1. oktober 2012

How can I run more effective meetings?

Meetings: Into the fray once again.
I am in and out of a number of companies every week helping working professionals move forward through the quagmire of doing and running businesses.  One of the rather larger bumps in the road are the number of internal meetings that take up too much time. 

Here is an interesting excerpt from Robert Pozen's latest book Extreme Productivity: Boost Your Results, Reduce Your Hours.  Read on and enjoy.

Internal meetings are the bane of corporate life. There are too many meetings, they take too long, and they get too little accomplished.

Why? Because most meetings are really not necessary. Before you call a meeting, think about whether you can accomplish your goals through email or a quick phone call. You rarely need to call a meeting if you’re just planning on sharing information or issuing action instructions. By contrast, meetings may be needed to debate issues or to develop new approaches.

You also shouldn’t feel the need to attend every meeting to which you’re invited. Quite often, you can politely refuse an invitation by pointing out your imminent deadlines. Even if you can’t avoid the meeting completely, it can give you a good excuse for bowing out after a set time limit (30 or 60 minutes, for instance).

Even if a meeting is necessary, you can still reduce the employee-hours spent in meetings by limiting invitations to only those employees who are vitally necessary—letting as many people as possible avoid the meeting entirely. Empirical research suggests that a smaller group (five to seven) is more effective at decision-making, so making your meetings smaller should make for a more productive meeting as well.

Most importantly, you should keep your meetings as short as possible. Meetings rarely need to last for more than one hour, and virtually never past 90 minutes. After that, employees will lose concentration and little more will get done. One way to enforce time limits is to take the chairs out of the meeting room; when standing up, participants get down to business very quickly.

When there are meetings, good preparation is the key to their productivity. When some participants don’t prepare for a meeting, the first part must be devoted to getting everyone up to speed. This is a disincentive for anyone to prepare for future meetings.

To encourage good preparation, the leader should send out background materials and an agenda, at least a day in advance. If you find that a particular leader often forgets this step, you can make your attendance conditional on receiving these materials with enough lead-time. But be sure to fulfill your end of the bargain: if the leader sends out advance materials, read them carefully before the meeting.

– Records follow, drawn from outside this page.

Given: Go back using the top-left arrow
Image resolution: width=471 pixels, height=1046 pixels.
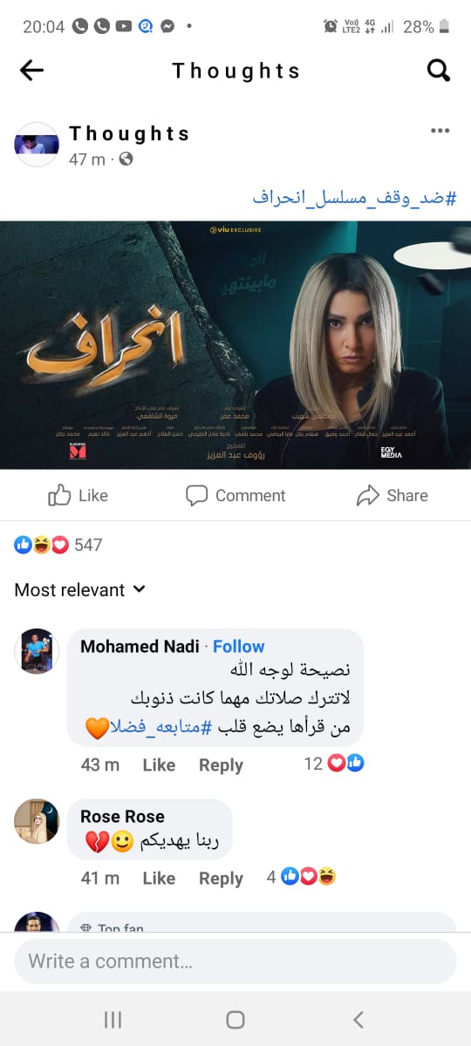Looking at the screenshot, I should (31, 71).
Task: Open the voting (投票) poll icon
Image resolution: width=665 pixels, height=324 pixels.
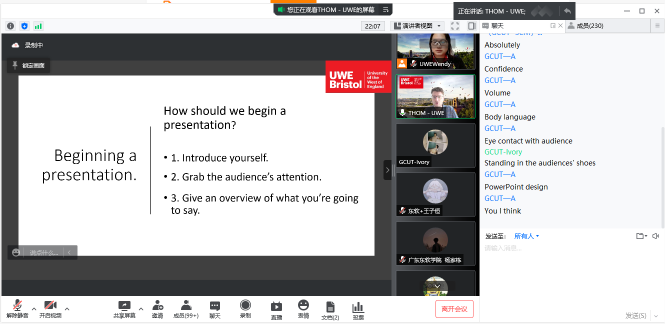Action: 358,309
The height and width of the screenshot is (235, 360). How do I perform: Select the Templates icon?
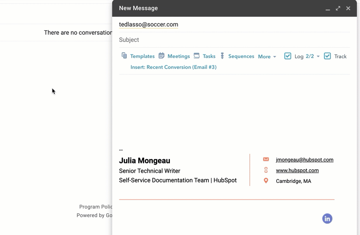coord(124,56)
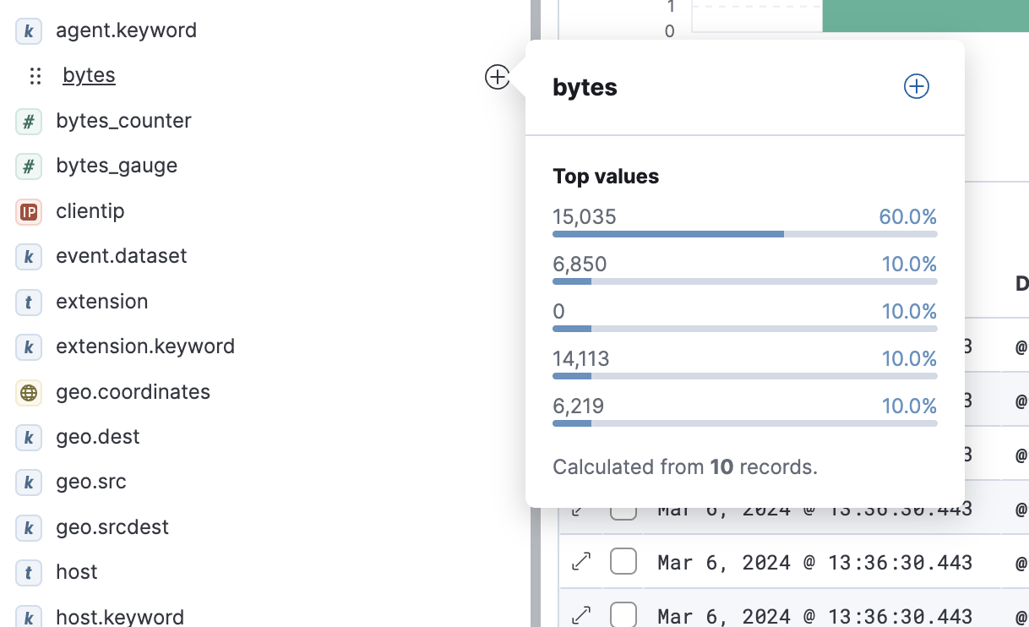Click the drag handle beside the bytes field
This screenshot has height=627, width=1029.
35,75
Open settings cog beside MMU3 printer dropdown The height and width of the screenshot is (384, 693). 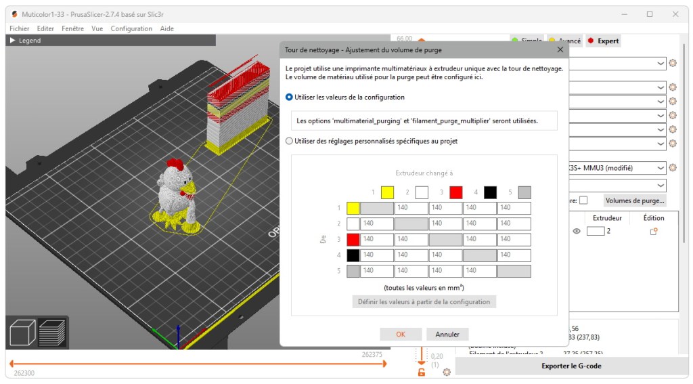673,167
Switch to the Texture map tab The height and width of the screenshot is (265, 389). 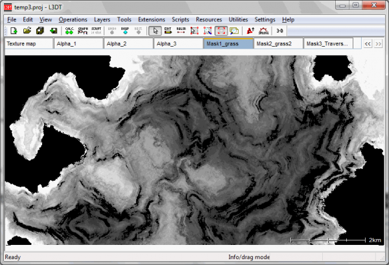tap(29, 44)
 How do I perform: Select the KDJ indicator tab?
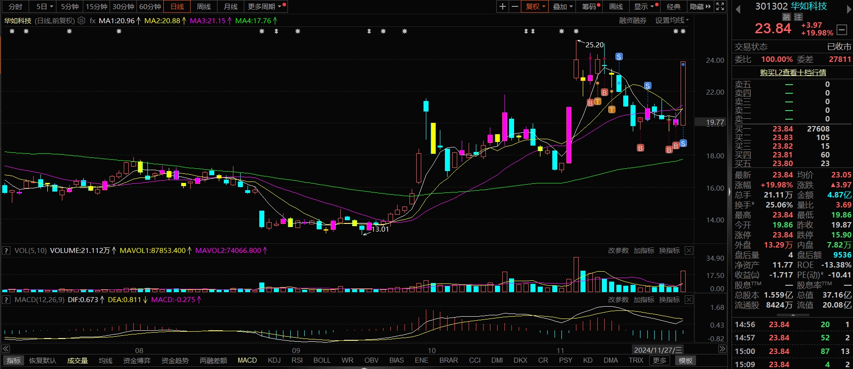[274, 360]
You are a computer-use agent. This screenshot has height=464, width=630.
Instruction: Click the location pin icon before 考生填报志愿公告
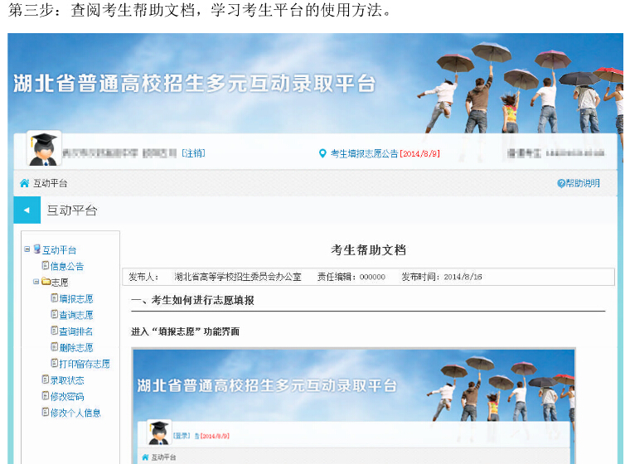(322, 153)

If everyone prepares, you can have a more productive meeting. After brief introductory remark by the leader (15 minutes or so), participants can debate the issue in question or develop new approaches. But often the introduction goes on and on, leaving little time for discussion. That totally undercuts the primary purpose for having a meeting.

Long introductions are particularly irritating when they take the form of PowerPoint presentations. We have all been bored to death when someone marches through 20 or 30 PowerPoint slides, reading every word on each slide. If that starts to happen, nicely say, “Your points are really interesting, so I hope we can have as much time as possible to discuss your presentation.”


At the end of any meeting, all participants should agree on the next steps, along with a deadline for each step. The leader should resist the urge to make this decision himself or herself: if participants can set their own goals, they’ll be more likely to buy into them.

In short, you cannot eliminate meetings totally. But you can get rid of most of them, limit their size, and keep them short. And you can structure the necessary meetings to maximize their productivity.